What the task asks — Before you write out the listing, remove the pictures; everything else stays exactly as it is.

Dataset records —
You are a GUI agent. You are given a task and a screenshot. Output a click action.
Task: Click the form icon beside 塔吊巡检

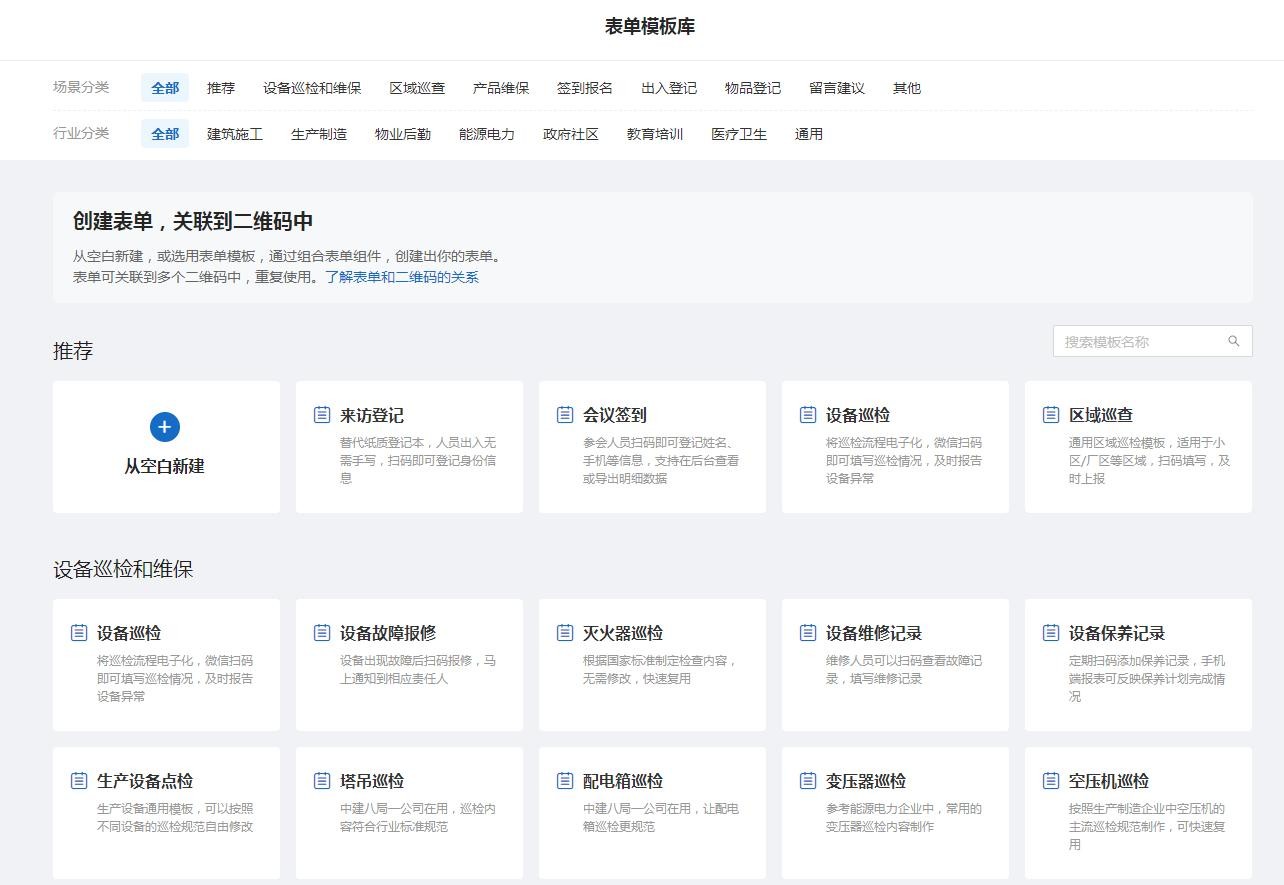point(322,781)
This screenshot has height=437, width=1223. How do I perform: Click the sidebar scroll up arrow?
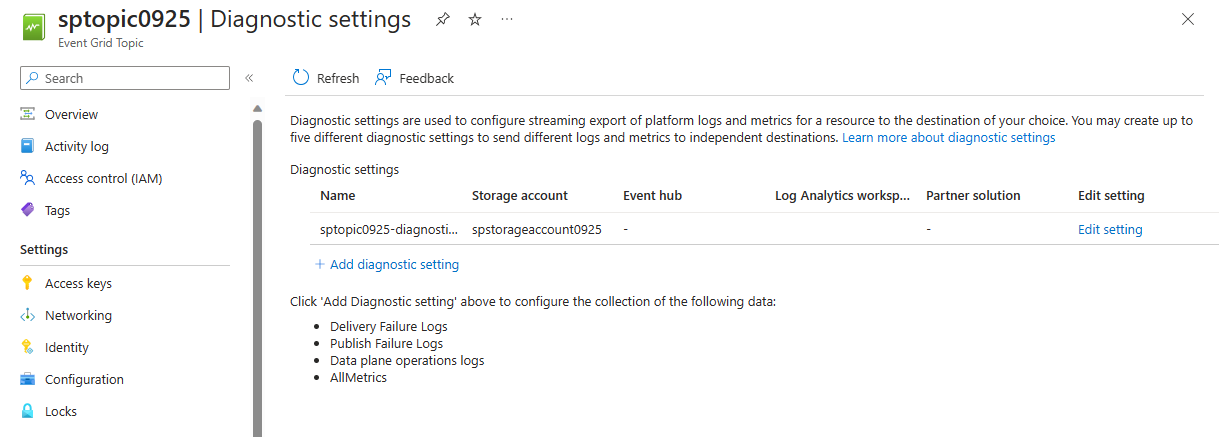click(257, 108)
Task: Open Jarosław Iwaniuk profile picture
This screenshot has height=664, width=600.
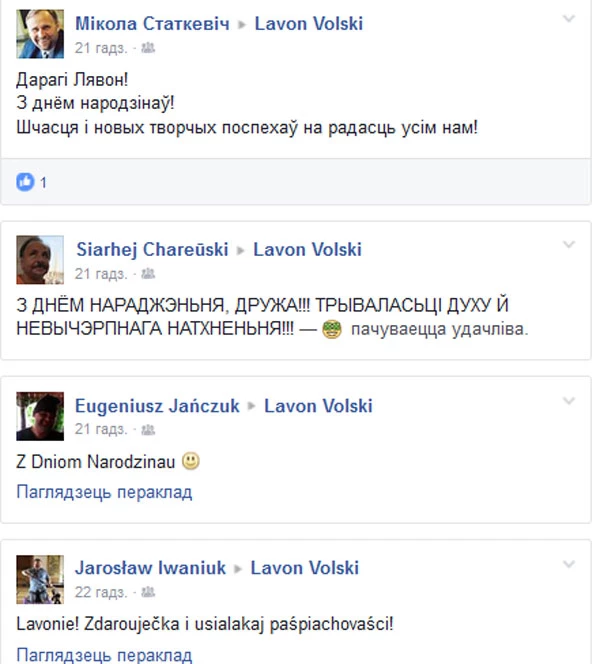Action: [40, 579]
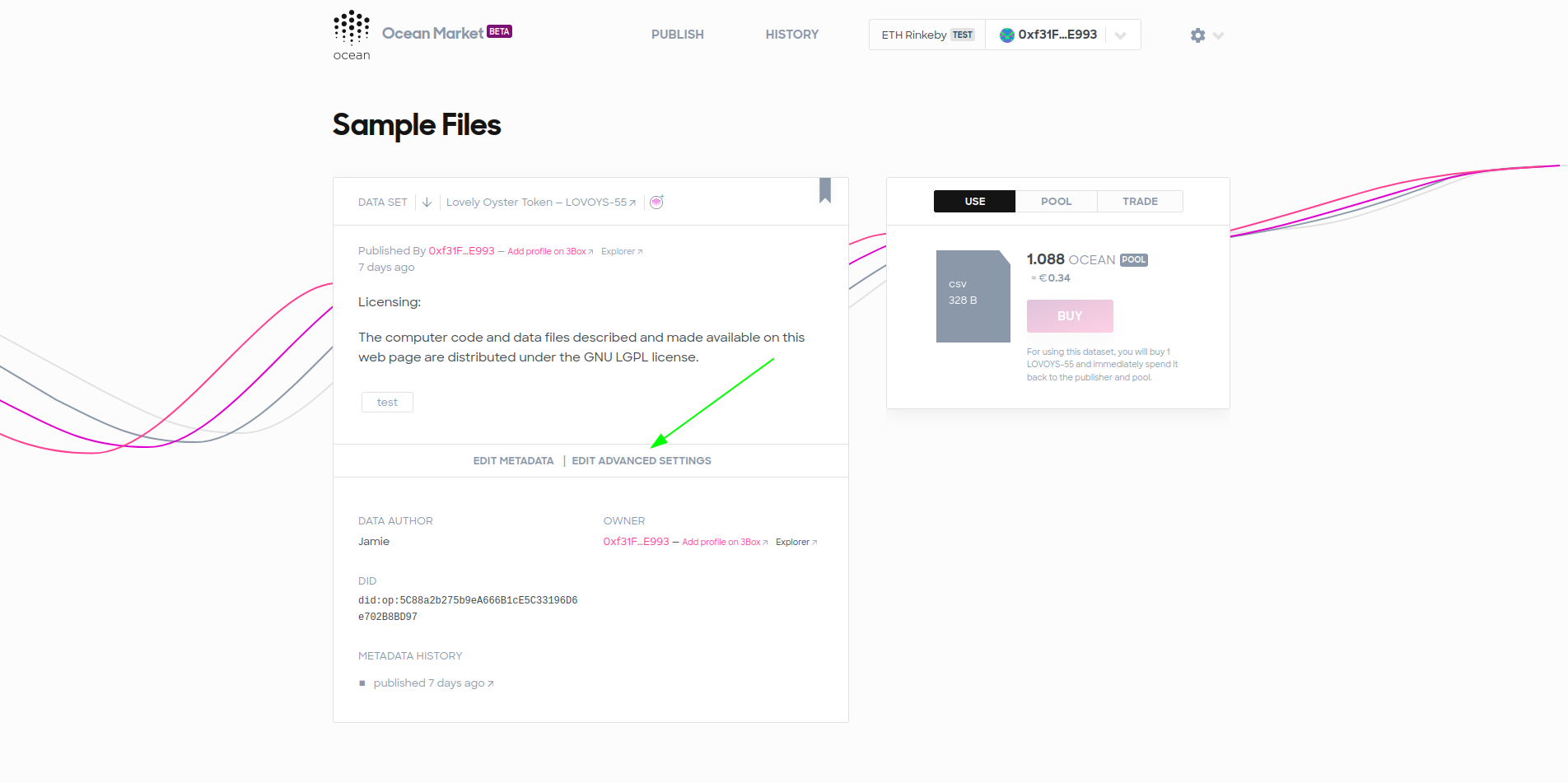This screenshot has width=1568, height=783.
Task: Open the ETH Rinkeby network selector
Action: 927,35
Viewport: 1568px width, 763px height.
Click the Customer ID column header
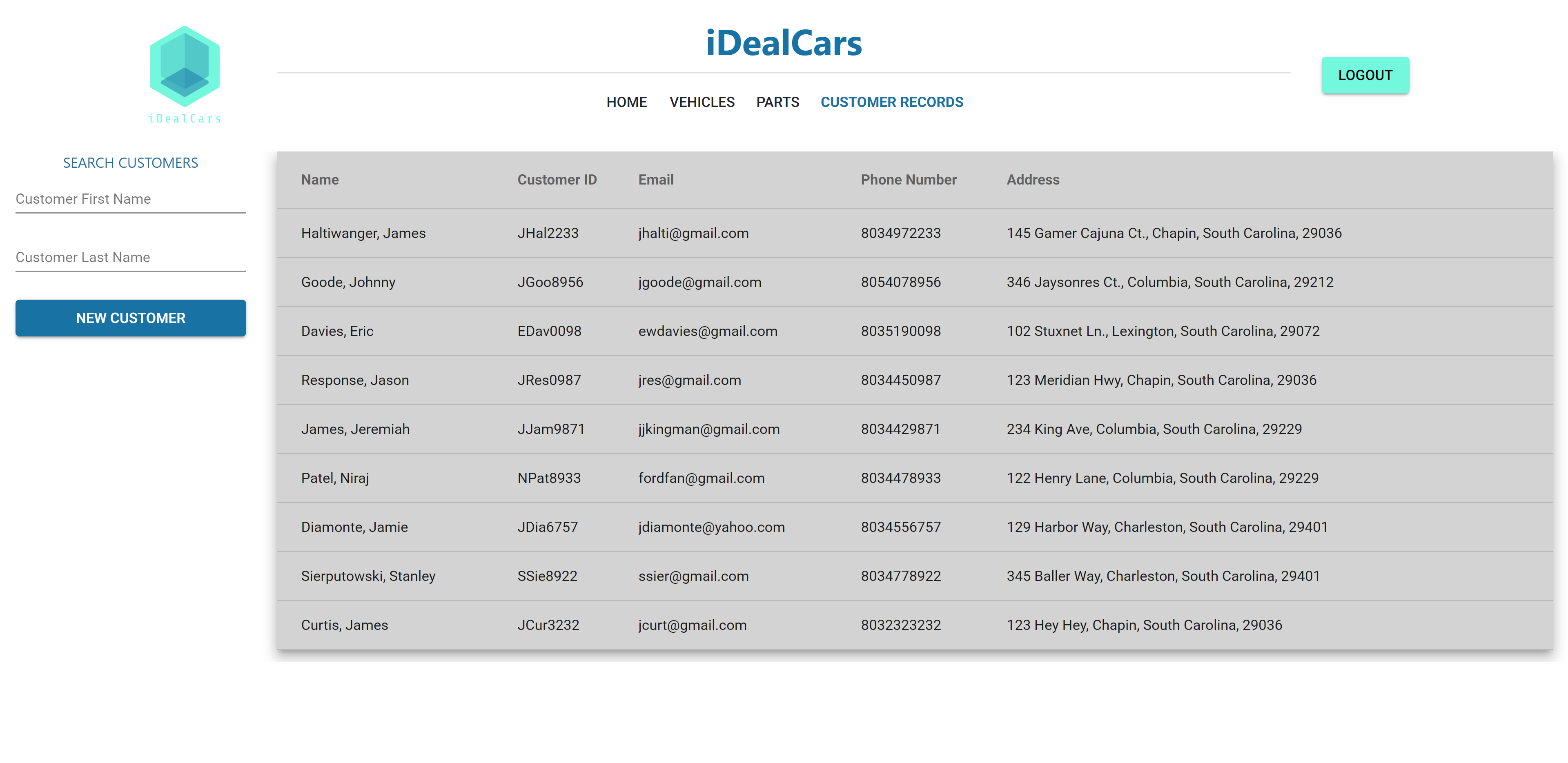556,180
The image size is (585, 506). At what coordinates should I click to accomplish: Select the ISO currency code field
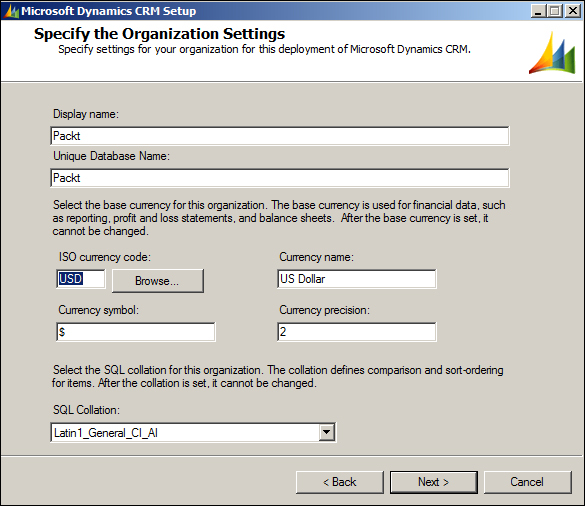point(81,279)
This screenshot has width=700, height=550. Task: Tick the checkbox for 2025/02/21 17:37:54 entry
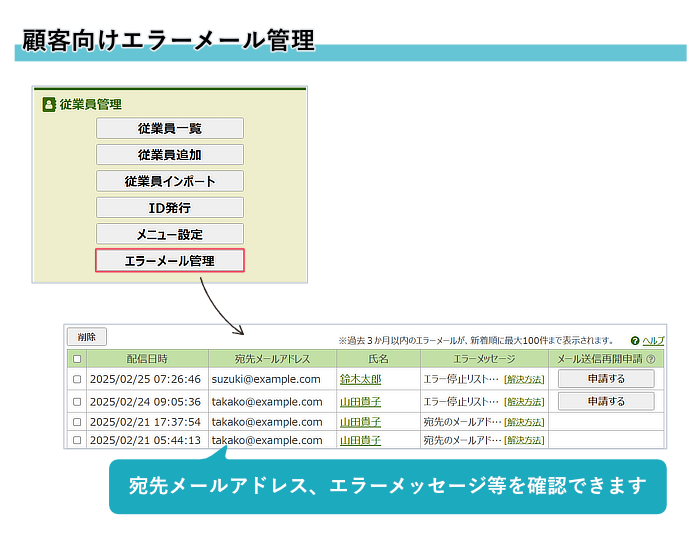[77, 422]
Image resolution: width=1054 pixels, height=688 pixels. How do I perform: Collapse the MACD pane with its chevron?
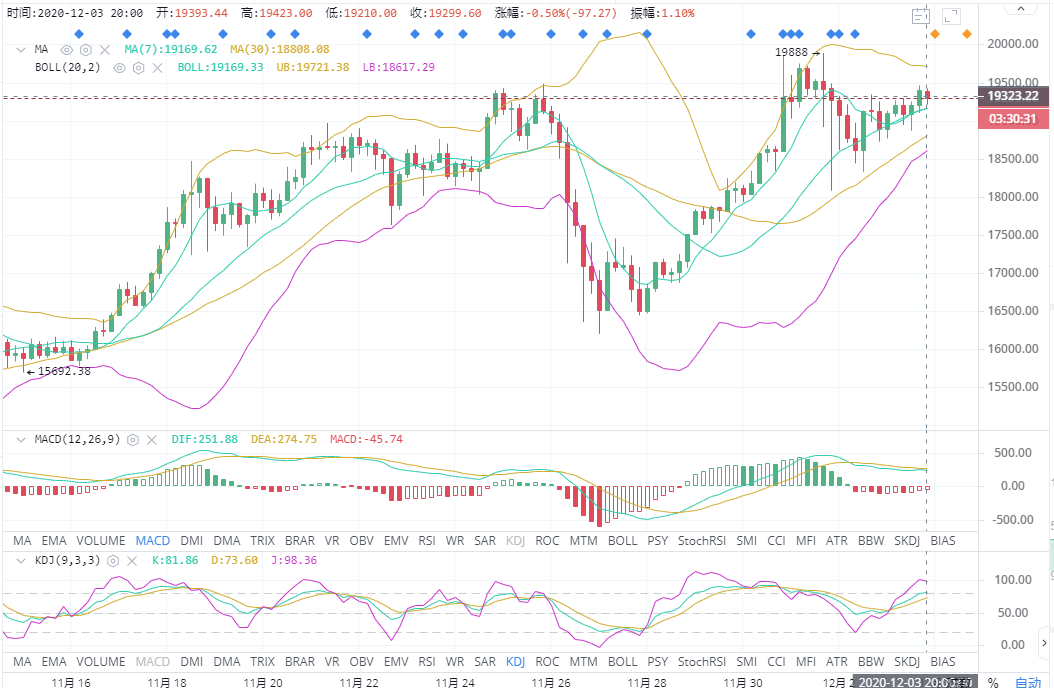(x=20, y=439)
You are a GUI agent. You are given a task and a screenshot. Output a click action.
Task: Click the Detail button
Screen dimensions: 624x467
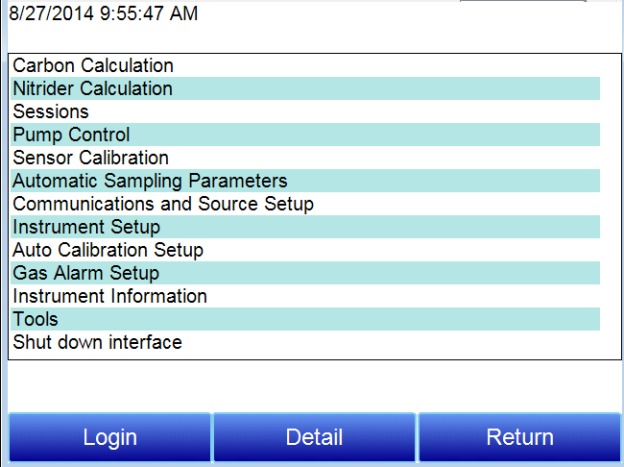(x=314, y=438)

Response to this task —
You are a GUI agent. You are given a task and a screenshot. Output a click action.
Task: Click the form icon beside 塔吊巡检

point(322,781)
This screenshot has height=437, width=1223. How do I perform: Click the sidebar scroll up arrow?
click(257, 108)
Task: Open Jarosław Iwaniuk profile picture
This screenshot has height=664, width=600.
Action: [40, 579]
This screenshot has width=1568, height=783.
Task: Open the ETH Rinkeby network selector
Action: 927,35
Viewport: 1568px width, 763px height.
Click the Customer ID column header
556,180
The image size is (585, 506). At what coordinates should I click to accomplish: Select the ISO currency code field
point(81,279)
This screenshot has width=700, height=550. Task: Tick the checkbox for 2025/02/21 17:37:54 entry
[77, 422]
Image resolution: width=1054 pixels, height=688 pixels. How do I perform: Collapse the MACD pane with its chevron?
(x=20, y=439)
You are a GUI agent. You are given a task and a screenshot. Output a click action.
Task: Click the Detail button
Screen dimensions: 624x467
(x=314, y=438)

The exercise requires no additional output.